As part of a template, I wanted to show child pages as part of the template's 'boilerplate'. Reading the Codex documentation, there are two parameters that seem relevant: parent and child_of.

I've been fiddling with them using a simple dump to the body of the page like this but I can't see how the two parameters fundamentally differ...except to offer the risk that they will clash.

For example, if i set child_of to 17 (a valid page) and parent to anything except 17 or -1...I get an empty array. Which makes sense...but...why two parameters? Backward compatibility I can't find when scanning around the docs and code?

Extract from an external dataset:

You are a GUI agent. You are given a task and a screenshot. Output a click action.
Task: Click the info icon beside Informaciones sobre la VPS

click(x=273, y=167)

Obligatory code used for testing:

$args = array(
            'sort_order' => 'ASC',
            'sort_column' => 'post_title',
            'hierarchical' => 1,
            'exclude' => '',
            'include' => '',
            'meta_key' => '',
            'meta_value' => '',
            'authors' => '',
            'child_of' => 17,
            'parent' => -1,
            'exclude_tree' => '',
            'number' => '',
            'offset' => 0,
            'post_type' => 'page',
            'post_status' => 'publish'
        );
print_r (get_pages($args));

So: Any reason there seem to be two parameters that do the same thing?

1 Answer 1

5

I believe the difference is depth. For parent, that's one level deep, whereas child_of is multiple levels (grandchildren).